Directions for this task | Word for word, restate all of the records.

Material shown |
────────────────────

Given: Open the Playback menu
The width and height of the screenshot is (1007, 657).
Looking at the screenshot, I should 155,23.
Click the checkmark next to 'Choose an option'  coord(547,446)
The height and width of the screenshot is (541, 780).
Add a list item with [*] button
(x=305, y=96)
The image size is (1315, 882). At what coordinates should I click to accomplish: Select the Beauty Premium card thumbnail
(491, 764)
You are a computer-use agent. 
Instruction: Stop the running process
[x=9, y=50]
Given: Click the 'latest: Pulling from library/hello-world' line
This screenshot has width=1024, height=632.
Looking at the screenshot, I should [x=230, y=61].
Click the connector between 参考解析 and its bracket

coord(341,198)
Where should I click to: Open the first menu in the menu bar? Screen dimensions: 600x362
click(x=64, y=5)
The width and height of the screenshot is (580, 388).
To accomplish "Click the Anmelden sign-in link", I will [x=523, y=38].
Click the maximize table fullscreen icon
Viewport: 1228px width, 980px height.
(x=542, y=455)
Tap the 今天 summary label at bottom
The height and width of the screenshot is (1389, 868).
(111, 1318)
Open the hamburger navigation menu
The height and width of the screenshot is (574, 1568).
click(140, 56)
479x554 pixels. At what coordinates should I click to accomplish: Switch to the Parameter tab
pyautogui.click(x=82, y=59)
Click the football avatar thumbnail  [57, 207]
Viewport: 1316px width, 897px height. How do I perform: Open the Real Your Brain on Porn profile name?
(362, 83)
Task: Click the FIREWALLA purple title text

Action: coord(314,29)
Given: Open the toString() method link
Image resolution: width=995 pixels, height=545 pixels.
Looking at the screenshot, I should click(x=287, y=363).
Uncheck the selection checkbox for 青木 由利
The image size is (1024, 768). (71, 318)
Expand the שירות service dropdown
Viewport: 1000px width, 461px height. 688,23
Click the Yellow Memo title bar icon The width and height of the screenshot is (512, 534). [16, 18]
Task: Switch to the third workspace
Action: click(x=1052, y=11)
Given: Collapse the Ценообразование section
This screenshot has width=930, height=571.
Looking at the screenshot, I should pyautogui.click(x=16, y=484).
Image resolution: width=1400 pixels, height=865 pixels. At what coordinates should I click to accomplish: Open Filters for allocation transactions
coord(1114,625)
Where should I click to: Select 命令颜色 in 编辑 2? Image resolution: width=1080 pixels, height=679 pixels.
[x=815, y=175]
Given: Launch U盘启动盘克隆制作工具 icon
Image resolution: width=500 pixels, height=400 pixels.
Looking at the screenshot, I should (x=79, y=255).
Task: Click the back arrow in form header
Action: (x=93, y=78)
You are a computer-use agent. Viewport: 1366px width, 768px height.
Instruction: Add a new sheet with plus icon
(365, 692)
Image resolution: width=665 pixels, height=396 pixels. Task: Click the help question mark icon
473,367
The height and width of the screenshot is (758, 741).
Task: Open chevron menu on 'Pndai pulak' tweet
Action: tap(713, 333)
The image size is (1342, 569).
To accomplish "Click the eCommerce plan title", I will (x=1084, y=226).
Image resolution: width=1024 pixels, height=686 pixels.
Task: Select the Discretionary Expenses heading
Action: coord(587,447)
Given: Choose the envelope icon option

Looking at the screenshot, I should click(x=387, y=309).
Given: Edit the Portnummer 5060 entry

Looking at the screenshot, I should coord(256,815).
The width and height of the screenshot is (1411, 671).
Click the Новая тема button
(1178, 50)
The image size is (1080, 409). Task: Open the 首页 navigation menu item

────────────────────

Solution |
Given: Open the Playback menu
The width and height of the screenshot is (1007, 657).
Looking at the screenshot, I should 155,23.
Click the checkmark next to 'Choose an option'  coord(547,446)
The height and width of the screenshot is (541, 780).
Add a list item with [*] button
(x=305, y=96)
The image size is (1315, 882). At what coordinates should I click to accomplish: Select the Beauty Premium card thumbnail
(491, 764)
You are a computer-use agent. 
Instruction: Stop the running process
[x=9, y=50]
Given: Click the 'latest: Pulling from library/hello-world' line
This screenshot has width=1024, height=632.
Looking at the screenshot, I should [x=230, y=61].
Click the connector between 参考解析 and its bracket

coord(341,198)
Where should I click to: Open the first menu in the menu bar? Screen dimensions: 600x362
click(x=64, y=5)
The width and height of the screenshot is (580, 388).
To accomplish "Click the Anmelden sign-in link", I will [x=523, y=38].
Click the maximize table fullscreen icon
Viewport: 1228px width, 980px height.
(x=542, y=455)
Tap the 今天 summary label at bottom
The height and width of the screenshot is (1389, 868).
(111, 1318)
Open the hamburger navigation menu
The height and width of the screenshot is (574, 1568).
click(140, 56)
479x554 pixels. At what coordinates should I click to accomplish: Switch to the Parameter tab
pyautogui.click(x=82, y=59)
Click the football avatar thumbnail  [57, 207]
Viewport: 1316px width, 897px height. How do I perform: Open the Real Your Brain on Porn profile name?
(362, 83)
Task: Click the FIREWALLA purple title text

Action: coord(314,29)
Given: Open the toString() method link
Image resolution: width=995 pixels, height=545 pixels.
Looking at the screenshot, I should click(x=287, y=363).
Uncheck the selection checkbox for 青木 由利
The image size is (1024, 768). (71, 318)
Expand the שירות service dropdown
Viewport: 1000px width, 461px height. 688,23
Click the Yellow Memo title bar icon The width and height of the screenshot is (512, 534). [16, 18]
Task: Switch to the third workspace
Action: click(x=1052, y=11)
Given: Collapse the Ценообразование section
This screenshot has width=930, height=571.
Looking at the screenshot, I should pyautogui.click(x=16, y=484).
Image resolution: width=1400 pixels, height=865 pixels. At what coordinates should I click to accomplish: Open Filters for allocation transactions
coord(1114,625)
Where should I click to: Select 命令颜色 in 编辑 2? Image resolution: width=1080 pixels, height=679 pixels.
[x=815, y=175]
Given: Launch U盘启动盘克隆制作工具 icon
Image resolution: width=500 pixels, height=400 pixels.
Looking at the screenshot, I should (x=79, y=255).
Task: Click the back arrow in form header
Action: (x=93, y=78)
You are a computer-use agent. Viewport: 1366px width, 768px height.
Instruction: Add a new sheet with plus icon
(365, 692)
Image resolution: width=665 pixels, height=396 pixels. Task: Click the help question mark icon
473,367
The height and width of the screenshot is (758, 741).
Task: Open chevron menu on 'Pndai pulak' tweet
Action: tap(713, 333)
The image size is (1342, 569).
To accomplish "Click the eCommerce plan title", I will (x=1084, y=226).
Image resolution: width=1024 pixels, height=686 pixels.
Task: Select the Discretionary Expenses heading
Action: coord(587,447)
Given: Choose the envelope icon option

Looking at the screenshot, I should click(x=387, y=309).
Given: Edit the Portnummer 5060 entry

Looking at the screenshot, I should coord(256,815).
The width and height of the screenshot is (1411, 671).
Click the Новая тема button
(1178, 50)
The image size is (1080, 409). Task: Open the 首页 navigation menu item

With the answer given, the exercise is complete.